Since Kinetica is designed to work with big data sets, a mechanism, multi-head ingest, is provided to allow for fast data ingestion. Most Kinetica interactions are done through the single head node, and from there, parcelled out to the rest of the Kinetica cluster. However, multi-head ingest allows insertion of data through transactions with cluster nodes directly, bypassing the head node, and improving ingestion performance.

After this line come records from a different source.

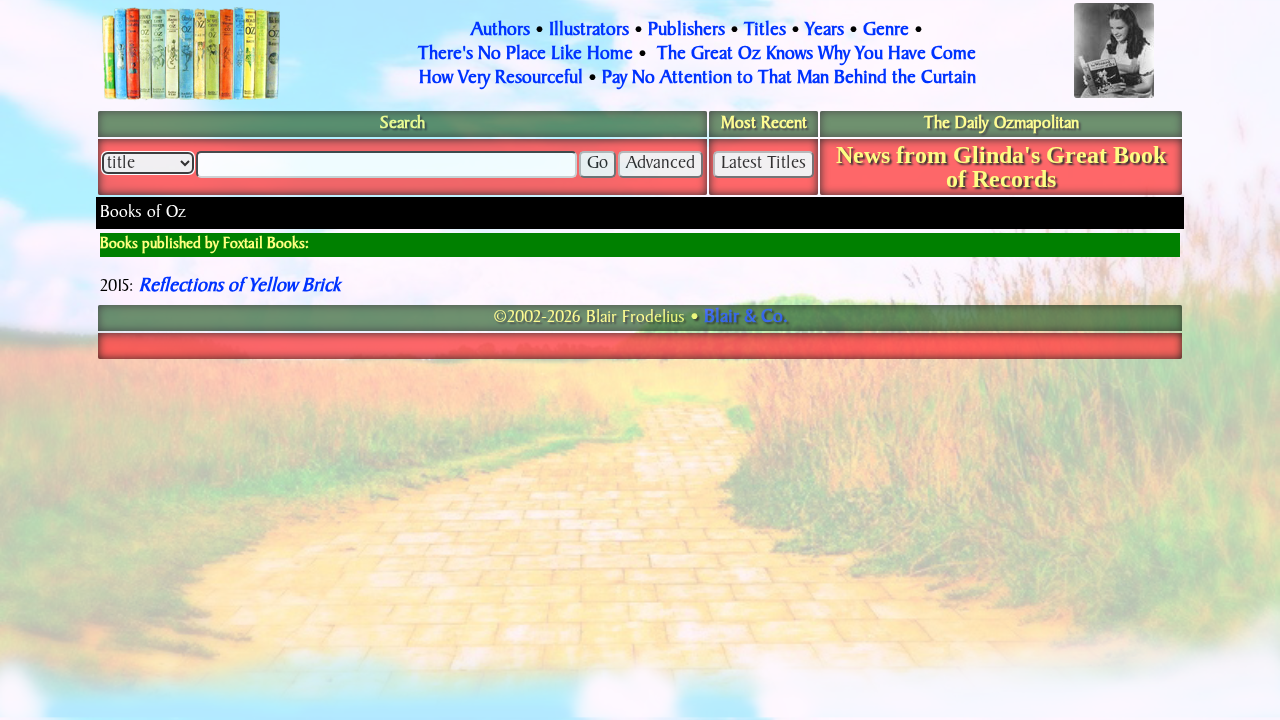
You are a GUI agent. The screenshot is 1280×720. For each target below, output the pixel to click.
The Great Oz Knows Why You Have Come (816, 55)
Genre (886, 31)
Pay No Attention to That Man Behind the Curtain (789, 79)
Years (824, 31)
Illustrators (589, 31)
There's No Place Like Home (525, 55)
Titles (765, 31)
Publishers (686, 31)
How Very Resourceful (501, 79)
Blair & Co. (746, 318)
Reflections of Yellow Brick (239, 287)
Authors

To fully utilize multi-head ingest, the ingestion process should use a
multinode parallel processing framework, such as MapReduce, Storm, or
Spark. As data is divided up and flows through the processing nodes, a
Kinetica BulkIngest
object can be instantiated in each node to push data
to the proper Kinetica cluster node. This greatly increases the speed of
ingestion by both parallelizing the ingestion process and spreading the network
traffic across multiple nodes.
All the functionality for this is encapsulated into the BulkInserter
object.
To do multi-head ingest, a WorkerList
needs to be created for the
BulkInserter
to use, one entry for each node/process. This list can be
autopopulated simply by passing a GPUdb
object to the BulkInserter
,
which will then retrieve the list of available cluster nodes from Kinetica
itself. Below is a code snippet showing this:
BulkInserter.WorkerList workers = new BulkInserter.WorkerList(gpudb);
bulkInserter = new BulkInserter<T>(gpudb, tableName, type, bulkThreshold, null, workers);
In order for the Kinetica cluster nodes to receive data directly, the
configuration on each node needs to be updated to allow the incoming HTTP
requests that carry the data. The /opt/gpudb/core/etc/gpudb.conf
file needs to
have the following property set:
# Enable worker HTTP servers, each process runs its own server for direct ingest.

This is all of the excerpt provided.